Algo constantemente evitado por cineastas é a presença de interpretações infantis. Além da grande responsabilidade de trabalhar com atores em fase de desenvolvimento socioemocional, o que pode causar traumas irreversíveis em um set caótico, há também o risco de não se conseguir extrair deles a carga dramática necessária para a obra. Mesmo com esses desafios, Rafaela Camelo, em seu longa-metragem de estreia A Natureza das Coisas Invisíveis, opta por acompanhar o olhar da criança sobre os lutos que atravessamos na vida.

Pode soar redundante, mas é gratificante que a obra construa suas personagens para que ajam como crianças. Ainda que inconsciente, a representação infantil no cinema costuma ser moldada para que falem e pensem como adultos, mascarado genericamente por personalidades inocentes e unilaterais. Camelo evita isso em suas protagonistas: mesmo que não compreendam totalmente as profundezas da psique humana e os limites da vida, possuem um espírito questionador e curioso sobre o mundo, guiado por experiências transformadoras e pela observação das reações emocionais de suas tutoras diante dessas temáticas.


A Natureza das Coisas Invisíveis (2025)
A Natureza das Coisas Invisíveis (2025)

Com o luto como norteador dramático, o filme utiliza o realismo fantástico como representação estética da visão infantil sobre o tema. A influência da filmografia de Juliana Rojas (consultora de roteiro do projeto) é visível, especialmente de Trabalhar Cansa (Rojas e Dutra, 2011), em que os simbolismos se dilatam para ocupar toda a atmosfera do filme, dissolvidos na realidade sem causar espanto, como algo cotidiano naquele mundo fictício.

Ainda que a ludicidade sobrevoe toda a narrativa, Camelo a aplica cuidadosamente na encenação, segundo os espaços geográficos utilizados. O espaço prioritário da primeira parte é o hospital, representado de forma sóbria, com blocagem rígida e cenografia quase monocromática. Consequentemente, a fantasia aparece de modo sutil na atmosfera, podendo passar despercebida a um olhar menos atento. Em contraste, na segunda parte, ambientada no interior, ela surge de maneira explícita, muito em função da abertura da cultura regional para a espiritualidade, entendida ali como essencial para a libertação das mazelas físicas e mentais.


A Natureza das Coisas Invisíveis (2025)
A Natureza das Coisas Invisíveis (2025)

Retomando o lugar do luto na narrativa, o filme não se contenta em falar apenas da morte física, de aspecto melancólico e pessimista, mas também das mortes simbólicas, que, ainda que dolorosas, são responsáveis por transformações fundamentais para a maturação psíquica.
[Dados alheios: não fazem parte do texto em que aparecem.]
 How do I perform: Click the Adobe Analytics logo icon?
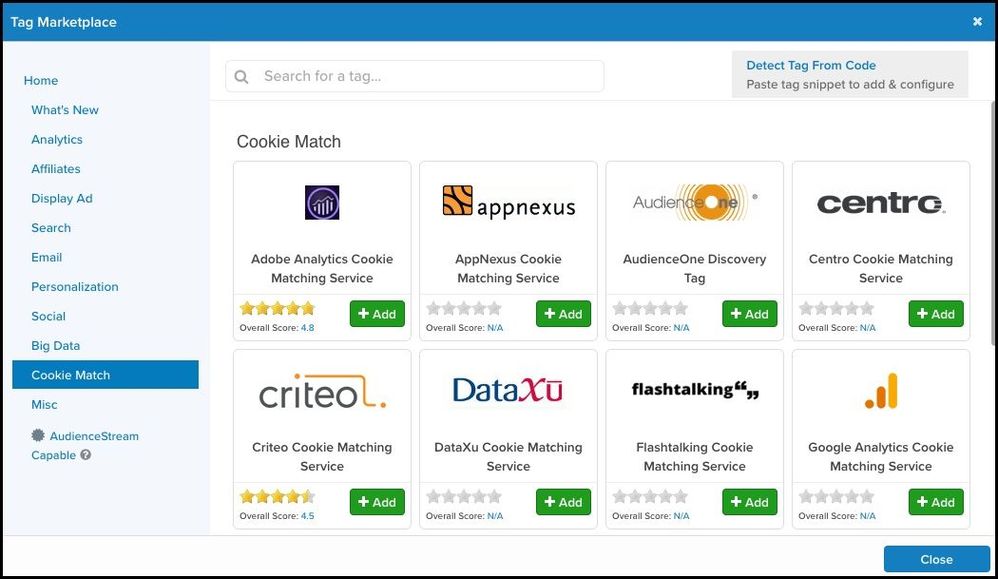coord(322,202)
Ambas as protagonistas compartilham esse luto: Glória passou por um transplante de coração, e Sofia pela transição de gênero. Destaca-se a delicada representação da transexualidade de Sofia, sem transformá-la em característica principal da personagem, mas como parte natural e necessária de sua alegria e identidade.

Mesmo sem se afastar de uma zona de segurança linguística em A Natureza das Coisas Invisíveis, Rafaela Camelo demonstra controle absoluto da encenação. Por meio de referências filmográficas e de uma direção de atores precisa, encontra a sensibilidade necessária para fluir entre o imaginário infantil e o duro impacto do luto.


A Natureza das Coisas Invisíveis é distribuído pela Sessão Vitrine Petrobras e estreia em 27 de novembro.